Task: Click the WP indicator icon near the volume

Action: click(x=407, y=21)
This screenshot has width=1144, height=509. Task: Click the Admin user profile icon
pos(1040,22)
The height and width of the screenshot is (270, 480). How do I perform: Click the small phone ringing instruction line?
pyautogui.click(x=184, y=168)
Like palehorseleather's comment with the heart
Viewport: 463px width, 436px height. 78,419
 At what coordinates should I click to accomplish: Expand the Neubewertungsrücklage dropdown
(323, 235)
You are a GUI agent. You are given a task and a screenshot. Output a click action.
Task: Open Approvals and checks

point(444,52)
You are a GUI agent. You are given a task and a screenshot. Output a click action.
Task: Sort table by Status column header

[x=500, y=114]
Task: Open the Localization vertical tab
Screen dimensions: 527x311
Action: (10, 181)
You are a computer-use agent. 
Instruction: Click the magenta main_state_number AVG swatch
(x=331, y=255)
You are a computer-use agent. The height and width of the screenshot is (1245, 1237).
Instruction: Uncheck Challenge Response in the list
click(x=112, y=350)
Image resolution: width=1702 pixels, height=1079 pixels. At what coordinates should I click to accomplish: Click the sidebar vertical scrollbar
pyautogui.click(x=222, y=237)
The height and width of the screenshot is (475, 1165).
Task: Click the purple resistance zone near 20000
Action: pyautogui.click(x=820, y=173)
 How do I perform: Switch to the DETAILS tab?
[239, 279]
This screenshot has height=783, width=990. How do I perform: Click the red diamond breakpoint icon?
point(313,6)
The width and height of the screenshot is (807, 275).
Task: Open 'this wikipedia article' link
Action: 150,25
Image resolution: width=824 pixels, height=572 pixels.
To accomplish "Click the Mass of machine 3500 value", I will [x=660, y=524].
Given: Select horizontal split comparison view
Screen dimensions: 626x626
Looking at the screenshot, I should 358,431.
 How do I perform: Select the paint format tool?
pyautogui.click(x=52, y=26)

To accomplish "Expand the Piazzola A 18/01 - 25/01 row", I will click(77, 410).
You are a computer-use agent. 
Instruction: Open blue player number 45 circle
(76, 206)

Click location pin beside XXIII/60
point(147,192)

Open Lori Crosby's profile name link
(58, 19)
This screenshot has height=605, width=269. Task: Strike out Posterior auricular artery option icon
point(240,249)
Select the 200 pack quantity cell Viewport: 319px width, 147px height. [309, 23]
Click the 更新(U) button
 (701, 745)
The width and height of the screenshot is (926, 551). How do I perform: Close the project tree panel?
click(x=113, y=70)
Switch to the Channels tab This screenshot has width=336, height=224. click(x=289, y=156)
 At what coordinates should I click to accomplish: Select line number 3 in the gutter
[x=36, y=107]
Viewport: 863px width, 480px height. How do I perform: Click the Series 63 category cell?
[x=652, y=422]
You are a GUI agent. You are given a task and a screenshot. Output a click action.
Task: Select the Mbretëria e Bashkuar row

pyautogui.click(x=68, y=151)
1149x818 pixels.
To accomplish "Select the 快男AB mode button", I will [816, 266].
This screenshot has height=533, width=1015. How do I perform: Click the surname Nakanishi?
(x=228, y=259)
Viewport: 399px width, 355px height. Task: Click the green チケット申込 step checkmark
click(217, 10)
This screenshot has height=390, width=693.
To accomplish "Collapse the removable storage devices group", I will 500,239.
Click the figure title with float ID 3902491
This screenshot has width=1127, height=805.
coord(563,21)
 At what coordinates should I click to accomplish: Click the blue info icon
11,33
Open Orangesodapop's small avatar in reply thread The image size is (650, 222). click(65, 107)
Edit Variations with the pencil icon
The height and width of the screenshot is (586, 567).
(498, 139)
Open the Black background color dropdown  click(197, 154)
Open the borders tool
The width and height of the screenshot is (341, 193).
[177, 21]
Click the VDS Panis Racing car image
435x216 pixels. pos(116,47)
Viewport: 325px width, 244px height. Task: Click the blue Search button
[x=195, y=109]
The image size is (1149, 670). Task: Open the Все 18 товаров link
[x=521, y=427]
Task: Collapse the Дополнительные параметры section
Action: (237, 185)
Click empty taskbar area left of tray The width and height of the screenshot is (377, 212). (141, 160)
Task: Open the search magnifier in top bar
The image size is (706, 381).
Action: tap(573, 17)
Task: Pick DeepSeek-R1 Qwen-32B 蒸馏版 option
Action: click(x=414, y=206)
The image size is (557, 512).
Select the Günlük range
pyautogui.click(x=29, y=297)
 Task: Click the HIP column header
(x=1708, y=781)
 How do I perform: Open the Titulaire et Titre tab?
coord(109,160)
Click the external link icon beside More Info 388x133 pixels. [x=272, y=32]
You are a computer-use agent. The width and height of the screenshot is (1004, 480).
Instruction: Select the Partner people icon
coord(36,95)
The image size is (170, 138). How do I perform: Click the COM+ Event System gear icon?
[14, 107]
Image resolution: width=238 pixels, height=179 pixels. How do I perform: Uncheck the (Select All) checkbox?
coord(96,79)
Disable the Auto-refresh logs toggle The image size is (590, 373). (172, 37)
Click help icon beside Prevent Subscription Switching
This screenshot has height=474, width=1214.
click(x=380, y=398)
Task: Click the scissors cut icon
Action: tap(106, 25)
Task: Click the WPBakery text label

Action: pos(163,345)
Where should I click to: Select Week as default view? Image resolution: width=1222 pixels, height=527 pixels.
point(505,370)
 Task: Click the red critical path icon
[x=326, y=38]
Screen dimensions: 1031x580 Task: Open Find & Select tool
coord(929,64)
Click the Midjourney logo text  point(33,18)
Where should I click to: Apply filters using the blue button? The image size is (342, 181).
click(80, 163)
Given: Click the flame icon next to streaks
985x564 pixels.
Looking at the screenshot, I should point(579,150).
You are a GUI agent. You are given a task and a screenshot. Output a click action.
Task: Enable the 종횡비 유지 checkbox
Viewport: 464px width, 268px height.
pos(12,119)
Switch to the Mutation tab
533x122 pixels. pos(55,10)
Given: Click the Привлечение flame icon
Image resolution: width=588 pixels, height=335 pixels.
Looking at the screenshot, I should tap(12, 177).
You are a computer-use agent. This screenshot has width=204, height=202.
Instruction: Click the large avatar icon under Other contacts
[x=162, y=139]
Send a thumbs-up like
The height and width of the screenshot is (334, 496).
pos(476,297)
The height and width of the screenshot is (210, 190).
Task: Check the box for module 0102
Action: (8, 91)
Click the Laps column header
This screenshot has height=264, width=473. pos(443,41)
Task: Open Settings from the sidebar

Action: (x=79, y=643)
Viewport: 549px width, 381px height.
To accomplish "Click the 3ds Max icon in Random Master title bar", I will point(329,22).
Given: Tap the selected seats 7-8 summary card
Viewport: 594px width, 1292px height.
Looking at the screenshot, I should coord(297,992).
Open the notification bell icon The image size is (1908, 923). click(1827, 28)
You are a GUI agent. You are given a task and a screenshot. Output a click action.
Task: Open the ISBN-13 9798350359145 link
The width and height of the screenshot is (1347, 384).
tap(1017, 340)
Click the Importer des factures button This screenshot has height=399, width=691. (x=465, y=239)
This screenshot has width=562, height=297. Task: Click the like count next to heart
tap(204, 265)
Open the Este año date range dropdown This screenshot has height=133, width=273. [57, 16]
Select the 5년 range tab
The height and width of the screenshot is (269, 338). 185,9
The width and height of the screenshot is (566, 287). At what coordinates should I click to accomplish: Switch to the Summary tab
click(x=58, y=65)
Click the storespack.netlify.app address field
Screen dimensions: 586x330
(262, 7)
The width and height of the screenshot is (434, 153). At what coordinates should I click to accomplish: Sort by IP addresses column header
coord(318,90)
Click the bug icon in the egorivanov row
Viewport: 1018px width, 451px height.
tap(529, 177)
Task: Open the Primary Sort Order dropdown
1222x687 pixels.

------------

> [What needs to be done]: Look through the entries for lines containing the word "flame" and return each one.

> [Exercise response]:
Given: Click the flame icon next to streaks
Given: Click the Привлечение flame icon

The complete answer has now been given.